Problems and tasks |
**1)** Print everything in the review of the film Epic from "Movie Dad and" down to "his SIFF preview.".
**2)** According to the review of the film Epic, which studio made the movie?
**3)** Write the next part of the review of the film Epic, picking up after its final sentence.

Passage to read |
Movie Dad and Kids Review 'Epic'
Editor's note: As part of his Seattle International Film Festival coverage, ParentMap movie reviewer John Kubalak and his two kids reviewed 'Epic,' which opens in theaters tomorrow. Find more SIFF picks from John in his SIFF preview.
Epic is the latest film from Blue Sky Studios, the people who brought us Ice Age and Rio. It's based on William Joyce's book The Leaf Men and The Brave Good Bugs.
After the death of her mother a teenage girl comes to live with her father who is obsessed with finding evidence of the existence of tiny fairy-like leaf people in the forest. Crazy as he seems, it turns out he’s right and the girl is magically transported into this world and given responsibility for a magical bloom that has the power to save the forest. The eponymous battle then ensues between good (the leaf people defenders of the verdant life of the forest) and evil (the Boggins, nasty shark/bug things that spread death and decay).
Ages 8 and up, rated PG
There is something for both boys and girls here. Fairy-like people of the forest, some with beautiful dresses, a strong heroine, leaf-men Kung Fu swordplay on hummingbirds that sound like teeny-tiny WWII fighters, and two very amusing gastropods. The villainous Boggins are truly threatening and creepy so I would not recommend this for kids under 8 unless they have a fondness for gross and menacing creatures.
The Boggins are evil shark bugs that ride bats and old crows and their arrows spread death and decay. They are fairly unpleasant but not excessively creepy, just mostly creepy. Aside from lots of battling where injury and death are strongly implied by rarely shown onscreen this is a fairly harmless movie for most kids.

Source data
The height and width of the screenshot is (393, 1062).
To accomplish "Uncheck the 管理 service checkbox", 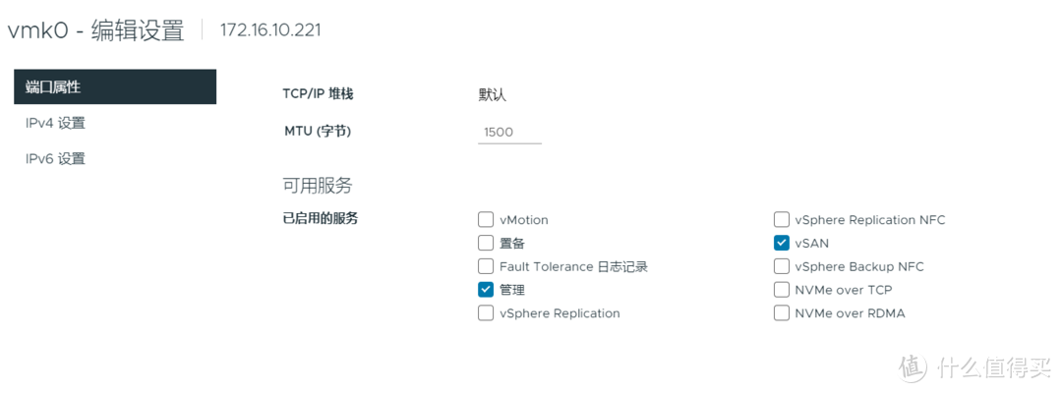I will click(x=486, y=290).
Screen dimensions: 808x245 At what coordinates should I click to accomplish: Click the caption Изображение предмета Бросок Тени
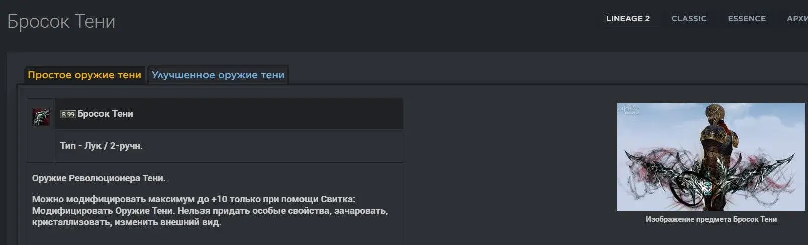coord(711,219)
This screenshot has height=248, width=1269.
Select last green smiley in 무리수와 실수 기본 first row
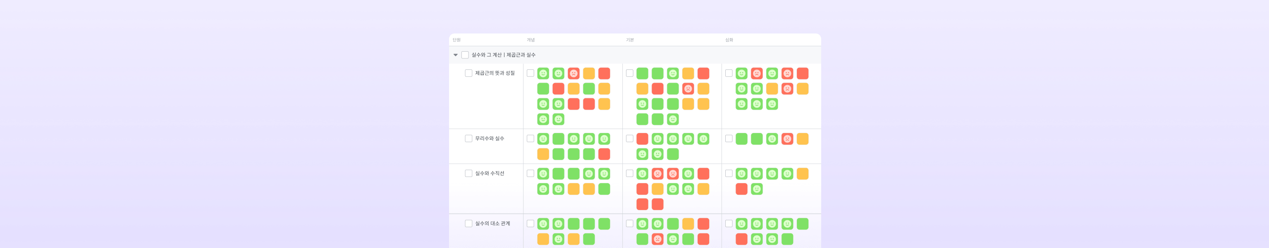pos(703,139)
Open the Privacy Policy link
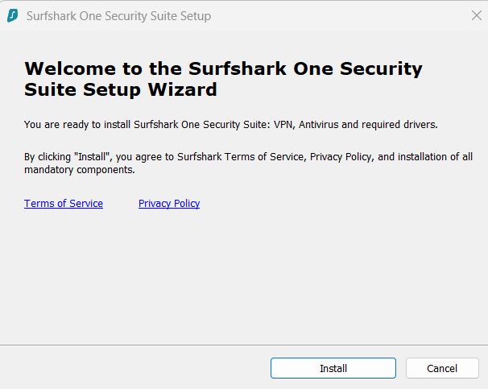 (169, 204)
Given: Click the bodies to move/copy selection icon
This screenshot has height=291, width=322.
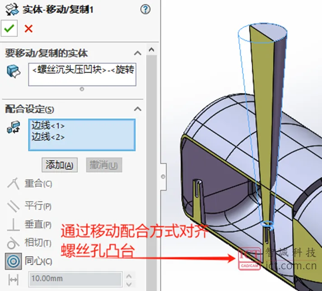Looking at the screenshot, I should pyautogui.click(x=14, y=71).
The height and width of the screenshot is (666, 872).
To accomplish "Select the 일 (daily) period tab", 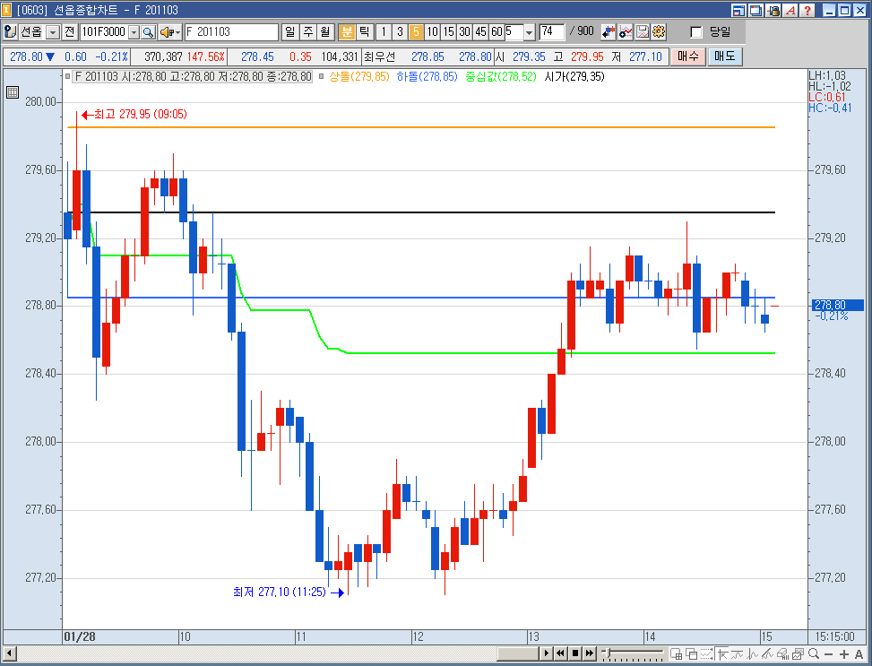I will pos(290,32).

Task responses |
**1)**
Movie Dad and Kids Review 'Epic'
Editor's note: As part of his Seattle International Film Festival coverage, ParentMap movie reviewer John Kubalak and his two kids reviewed 'Epic,' which opens in theaters tomorrow. Find more SIFF picks from John in his SIFF preview.

**2)** Blue Sky Studios

**3)**
The kids' review
Our family was fairly divided on this one. Our son was not interested in seeing it based on the trailers and the movie itself did nothing to change his opinion. He didn’t care for the Boggins, the slug/snail comedy (although he couldn’t help laughing a couple of times – they’re pretty funny), or the heroics of the main characters. For my part, even though I enjoyed the film overall, afterward I was left with a foreboding aftertaste. I hope I’m not giving too much away by saying that although the good guys in a big summer Hollywood kids movie do okay for themselves in the end, the evil forces in the movie were so effectively portrayed that their presence stayed with me more than the warm fuzzies after the movie was over.
My daughter on the other hand, couldn’t disagree more. She is a huge fan of fairies and the portrayal of the magical world of the forest, while not technically fairyland, has more than enough wonder and beautiful art direction to satisfy any fairy-loving person. She thought Beyoncé was fabulous and beautiful, the slug and snail were hilarious, and I suspect she related to the main character with the crazy dad.
What do you think? Do you agree or disagree with my assessment or have something to add?
If you go ...
Where/when: Epic opens in theaters tomorrow, May 23. Find showtimes.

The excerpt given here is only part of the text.